D’ailleurs, on y revient, à cette histoire : la génération qui prend de plein fouet le Brexit, se cherche des modèles de dissidence, découvre que son cœur historique, loin d’être éternel, est menacé. L’histoire fait son œuvre et ronge les vestiges matériels de ceux qui, pourtant, rejetaient farouchement toute idée de futur. A l’instar de la dernière demeure de Derek Jarman, réalisateur notamment du cultissime Jubilee (1977), désormais mise en vente et qu’une pétition lancée fin janvier tente de racheter afin d’en préserver le contenu.
D’où l’aubaine que constitue la première exposition consacrée aux archives de Richard Torry en France, organisée à Paris par Goswell Road, l’espace d’exposition géré par les deux artistes Coralie Ruiz et Anthony Stephinson. Richard Torry est un secret d’initié, adulé par une poignée d’inconditionnels dans l’art, la mode et la musique, son parcours croisant ces trois disciplines de manière aussi sinueuse, et inextricable, que les fils d’un tricot – sa singularité s’y situant, d’ailleurs, lui qui redonnera au tricot ses lettres d’antinoblesse.
Né en 1960, il est plus jeune d’environ vingt ans que les Malcolm McLaren, Vivienne Westwood et Derek Jarman, qu’il croisera néanmoins, et qui lui donneront le premier coup de pouce en guise de passage de témoin. Le premier l’introduit auprès de Vivienne Westwood, avec qui il fera ses armes dans la mode avant de monter sa propre marque en 1981, le troisième, croisé au gré de la nuit, devient son proche et le soutient lorsqu’il voudra lancer son label de musique. Protéiforme, Richard Torry est peut-être surtout connu aujourd’hui pour l’aventure Minty, le groupe qu’il forme en 1992 avec Leigh Bowery.
Des mannequins pendus haut et court
A Goswell Road, qui publie également un ouvrage sous la forme d’une compilation d’archives accompagnées d’un entretien fleuve, on retrouve plusieurs des pulls tricotés qui rendirent Torry célèbre de New York au Japon, mais également des sacoches cornues en cuir et des mannequins pendus haut et court de sa main.

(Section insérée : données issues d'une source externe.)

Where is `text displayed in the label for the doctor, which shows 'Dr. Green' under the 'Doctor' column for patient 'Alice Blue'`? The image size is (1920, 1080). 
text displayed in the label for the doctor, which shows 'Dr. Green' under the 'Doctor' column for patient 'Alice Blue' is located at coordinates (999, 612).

Un mur rassemble également, sur fond de coupures de presse détaillant la réception de ses frasques, une série de dessins réalisés selon la technique du cadavre exquis entre 1987 et 1994 avec Leigh Bowery et les individus qui gravitaient alors autour d’eux, tandis que des entretiens audio et clips vidéo viennent recomposer le portrait fragmentaire d’un parcours qui décloisonne les chapelles en reliant David Bowie (il porte ses créations) à Damien Hirst (Minty joue lors de ses fêtes).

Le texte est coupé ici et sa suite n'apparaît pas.